We have combined deep learning and machine learning, as well as AMD-specific image parameter generating algorithms, in a complex pipeline to create a portfolio of six automated color fundus photograph-based AMD prediction models. For each time period of 1 or 2 years, there are three models for prediction of late AMD: any, dry, or wet, respectively. To our knowledge, these are the first such models to predict conversion to late AMD successfully at either one or two years, with late dry and wet form categorization (the initial results 33 on late AMD prediction were presented at ARVO 2018). In addition to the general power of AI, we believe this success is also attributable to the careful selection of image preprocessing techniques and neural networks to ensure robustness to retina image and dataset variations, and the capability of learning features on such wide scales as tiny drusen or large areas of geographic atrophy. The first part of the pipeline is a DL image classifier, previously published and improved in this paper, which can discriminate none/early-stage from intermediate/late-stage AMD with an accuracy of 98%, to our knowledge the highest accuracy among reported methods. This is a critical component of the prediction model, but it clearly has independent value in identifying AMD in the general population for appropriate referral. This DL classifier has been refined here further with six algorithms, each providing probabilities of an image falling into any one of the 12 more detailed AREDS scales The outputs of these DL classifiers are then passed to the machine learning prediction model, together with AMD-specific image parameters and demographic factors, for finding individuals at risk of progression from intermediate to late AMD, who may require closer surveillance, better attention to modifiable risk factors, and who perhaps may wish to be considered for advanced therapies.

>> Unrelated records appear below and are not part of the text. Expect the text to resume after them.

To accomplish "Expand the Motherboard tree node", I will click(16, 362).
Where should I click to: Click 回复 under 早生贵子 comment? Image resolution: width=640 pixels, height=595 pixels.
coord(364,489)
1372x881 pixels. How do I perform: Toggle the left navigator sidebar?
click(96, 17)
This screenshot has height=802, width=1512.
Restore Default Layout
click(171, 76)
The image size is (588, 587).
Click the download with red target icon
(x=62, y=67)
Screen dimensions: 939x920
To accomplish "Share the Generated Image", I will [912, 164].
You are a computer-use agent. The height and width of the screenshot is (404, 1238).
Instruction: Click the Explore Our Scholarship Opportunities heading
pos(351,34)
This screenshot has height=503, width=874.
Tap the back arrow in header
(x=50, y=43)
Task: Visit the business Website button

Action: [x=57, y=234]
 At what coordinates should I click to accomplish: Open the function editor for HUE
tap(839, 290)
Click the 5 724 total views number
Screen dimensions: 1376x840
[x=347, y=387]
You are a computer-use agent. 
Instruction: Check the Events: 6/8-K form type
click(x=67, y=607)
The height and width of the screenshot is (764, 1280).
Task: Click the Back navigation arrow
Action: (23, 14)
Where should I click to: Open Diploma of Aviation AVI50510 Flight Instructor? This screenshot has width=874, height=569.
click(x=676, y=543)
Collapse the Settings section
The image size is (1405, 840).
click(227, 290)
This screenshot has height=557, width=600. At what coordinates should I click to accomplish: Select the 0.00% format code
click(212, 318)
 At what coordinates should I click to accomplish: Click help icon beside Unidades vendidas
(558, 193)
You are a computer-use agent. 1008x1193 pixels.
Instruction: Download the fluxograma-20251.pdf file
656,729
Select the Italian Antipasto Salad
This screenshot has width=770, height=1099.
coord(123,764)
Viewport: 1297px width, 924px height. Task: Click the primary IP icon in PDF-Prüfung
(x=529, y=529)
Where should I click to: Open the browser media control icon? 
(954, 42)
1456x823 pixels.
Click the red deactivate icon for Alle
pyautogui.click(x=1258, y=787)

The 2-year model has also been validated on the external dataset NAT-2 with results consistent with those from the AREDS training data. This suggests the potential for future portability to other imaging environments. We also experimented with the DL models’ performance alone if we did not provide specific retinal features such as drusen area from the other modules to combine with DL output as input to the machine learning prediction. Although this method proved to be inferior, it was useful to show the parametric importance of the specific severity and categories of AMD information in the image. This finding may be instructive in general with regard to methods that rely on DL exclusively.

Stratification of subjects by gender, smoking status, and age yielded Interesting results. All six models performed better on females and nonsmokers. When stratified by age, the three one-year models all performed worse on subjects less than 60 compared with groups 60-70 and older than 70, whereas the performance of the three two-year models on all three age groups was similar. It would be of interest to AMD research to determine why certain groups’ outcomes were more predictable than others (e.g., why females were more predictable than males).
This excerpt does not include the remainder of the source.